Posted on | Last updated 27-06-2019

This blog is a poignant one for me because I hate seeing people work their arses off in the gym to then be greeted by minimal results at the end of the month. There’s nothing worse than trying super hard, or feeling like you are, and getting nowhere. It’s disheartening, but it happens, and I think that in part this is because our expectations of what happens when you exercise don’t quite match up with reality.

Don’t get me wrong, a lack of results can be for many, many reasons…

  • You might not be training as hard as you think
  • You might be eating more than you think (or not paying attention to your diet at all)
  • You might not be sleeping well, which affects a lot in the pursuit of a better body and improved health
  • Or it might be a combination of all of the above.

Let’s assume for now, however, that you are putting in the effort in the gym and you’re eating what you think should be a calorie deficit, but you aren’t losing fat. This is where we can talk about the training you are doing.

Recently I posted a poll on Facebook. Over 1600 people entered and the results were interesting. Have a look: 

On top of this a lot of people in the comments section of the post rightly pointed out that it depends. What about weight, height, intensity, volume, rest, sets, duration, etc etc etc…  

And of course this is completely correct, although I did ask in the post what people thought they personally burned in a session, not what they thought people burned in a session in general, but that’s not really important here…


The poll I did was spurred from a conversation I’ve had a few times with clients and people at seminars; in my experience people radically overestimate the amount of energy burned during a resistance training session and at least some of this is because of the popularity of activity trackers.

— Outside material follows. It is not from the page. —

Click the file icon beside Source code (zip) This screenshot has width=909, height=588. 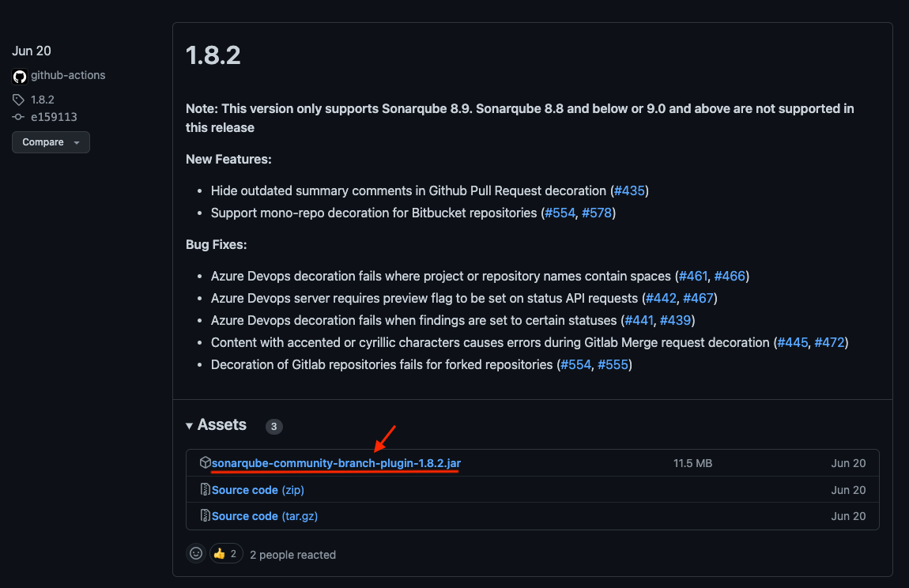(x=206, y=489)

These have become very popular of late, with it being completely normal to look at your steps, your calorie burn during training and your quality of sleep, all on a little wrist gadget. The problem is that some of this information is more reliable than the rest. 

The thing with heart rate-based calorie data is that it makes a few assumptions, namely that your heart rate being elevated correlates to additional movement and so additional energy burn, and this totally works (with a margin of error) when you’re doing continual training such as most forms of cardio.

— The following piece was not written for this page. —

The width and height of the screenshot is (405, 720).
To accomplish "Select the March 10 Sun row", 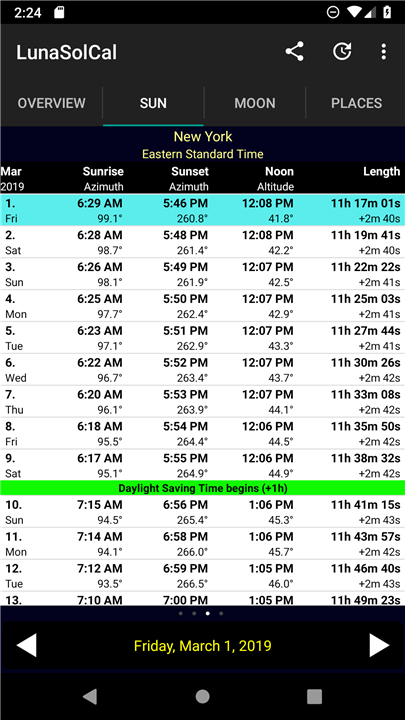I will (x=202, y=512).
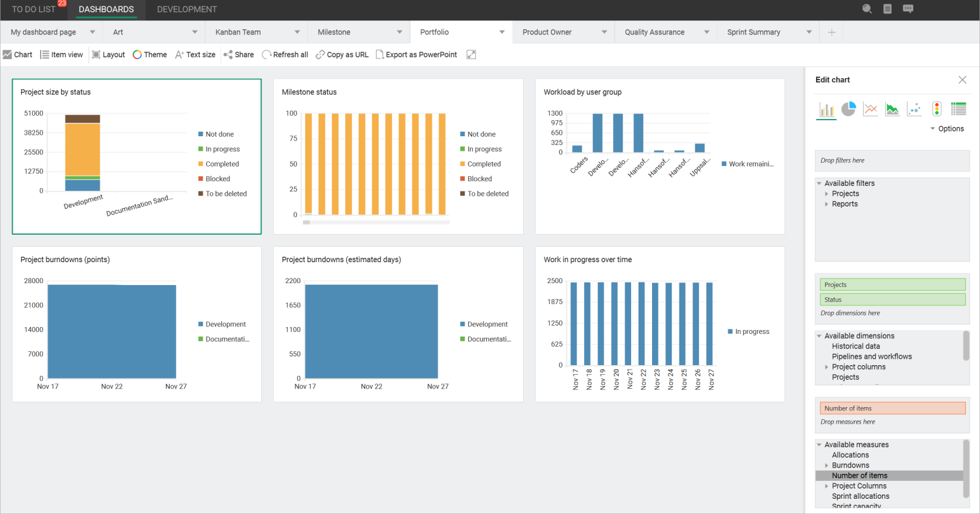
Task: Select the table view chart type
Action: [x=958, y=108]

Cardio is consistent; when you run, row, swim, or bike you are plodding along and your heart rate is relatively steady, thus it is easy to predict a calorie burn for a set time of that exercise. 

But weight training is stop start. Unless you’re supersetting everything and using low weight for high reps (which isn’t really weight training but more like circuit-based cardio) you probably spend as much, if not more time resting than you do actually moving. Despite this, your heart rate will be elevated for most of the time you’re in the gym! This means that your heart rate monitor will assume you’re moving more than you are, and dramatically overestimate your kcal burn. 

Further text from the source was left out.